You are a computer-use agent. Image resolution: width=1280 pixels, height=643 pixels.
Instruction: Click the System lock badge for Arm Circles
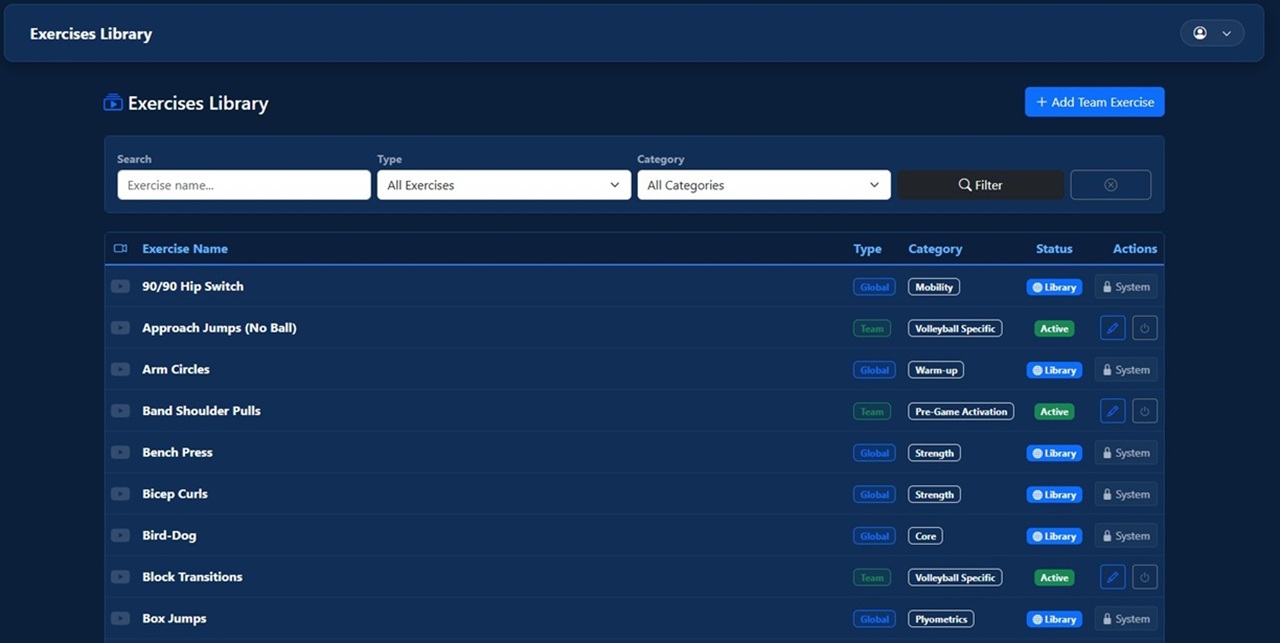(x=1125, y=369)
------
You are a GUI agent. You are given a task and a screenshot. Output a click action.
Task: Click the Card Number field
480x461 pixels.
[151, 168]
------
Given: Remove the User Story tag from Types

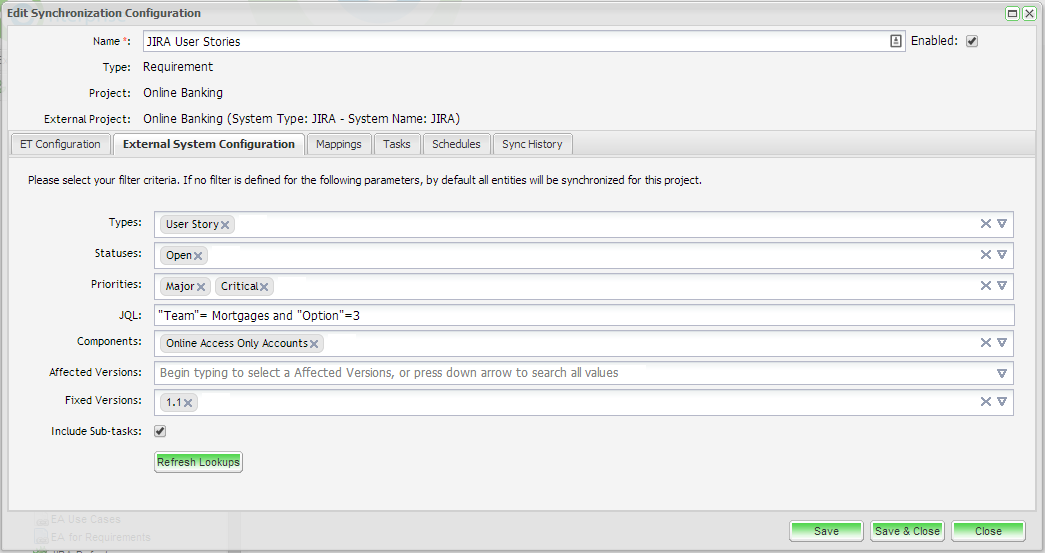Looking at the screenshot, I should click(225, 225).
------
Exercise:
Please copy every line from the entries that includes the word "agent".

Your response:
You are a computer-use agent. Image resolution: width=1280 pixels, height=643 pixels.
You are a GUI agent. You are given a task and a screenshot. Output a click action.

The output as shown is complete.